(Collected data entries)

----

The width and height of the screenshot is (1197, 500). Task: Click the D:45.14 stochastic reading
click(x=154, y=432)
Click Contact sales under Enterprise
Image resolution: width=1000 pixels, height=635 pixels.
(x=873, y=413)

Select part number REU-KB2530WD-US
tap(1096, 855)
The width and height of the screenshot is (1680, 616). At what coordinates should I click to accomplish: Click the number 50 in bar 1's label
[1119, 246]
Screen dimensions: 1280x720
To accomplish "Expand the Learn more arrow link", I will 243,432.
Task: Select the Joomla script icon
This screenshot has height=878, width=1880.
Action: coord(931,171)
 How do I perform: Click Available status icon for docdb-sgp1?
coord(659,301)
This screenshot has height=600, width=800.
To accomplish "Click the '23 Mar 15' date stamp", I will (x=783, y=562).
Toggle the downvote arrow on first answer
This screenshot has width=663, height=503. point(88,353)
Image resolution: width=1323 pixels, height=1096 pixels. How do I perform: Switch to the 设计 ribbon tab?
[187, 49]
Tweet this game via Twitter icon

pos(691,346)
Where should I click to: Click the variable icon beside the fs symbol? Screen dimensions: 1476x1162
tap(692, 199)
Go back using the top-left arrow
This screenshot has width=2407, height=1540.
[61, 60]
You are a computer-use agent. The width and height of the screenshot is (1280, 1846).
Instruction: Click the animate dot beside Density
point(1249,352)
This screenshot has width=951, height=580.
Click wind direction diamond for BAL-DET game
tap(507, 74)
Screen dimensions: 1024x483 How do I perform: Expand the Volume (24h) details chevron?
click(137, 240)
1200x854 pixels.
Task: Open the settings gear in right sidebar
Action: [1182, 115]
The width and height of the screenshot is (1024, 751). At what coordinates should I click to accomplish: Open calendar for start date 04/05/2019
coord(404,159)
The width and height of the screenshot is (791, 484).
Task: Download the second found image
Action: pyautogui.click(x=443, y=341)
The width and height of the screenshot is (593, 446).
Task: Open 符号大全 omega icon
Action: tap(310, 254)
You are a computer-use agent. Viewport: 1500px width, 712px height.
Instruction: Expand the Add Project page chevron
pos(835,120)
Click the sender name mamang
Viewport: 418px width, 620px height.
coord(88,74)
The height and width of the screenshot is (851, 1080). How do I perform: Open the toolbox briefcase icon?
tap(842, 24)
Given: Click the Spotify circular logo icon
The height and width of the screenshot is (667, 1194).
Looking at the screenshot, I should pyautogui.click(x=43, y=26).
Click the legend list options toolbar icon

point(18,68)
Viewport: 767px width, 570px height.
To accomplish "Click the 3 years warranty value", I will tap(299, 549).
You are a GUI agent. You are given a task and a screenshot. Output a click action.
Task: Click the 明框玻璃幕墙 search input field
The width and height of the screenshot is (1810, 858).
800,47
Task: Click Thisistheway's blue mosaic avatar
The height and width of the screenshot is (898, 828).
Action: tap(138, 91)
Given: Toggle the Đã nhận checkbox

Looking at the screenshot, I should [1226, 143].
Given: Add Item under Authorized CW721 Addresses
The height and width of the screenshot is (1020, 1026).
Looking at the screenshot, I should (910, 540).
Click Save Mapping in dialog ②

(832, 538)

----

Count the lines above that include the word "will". Reply with that number alone.

3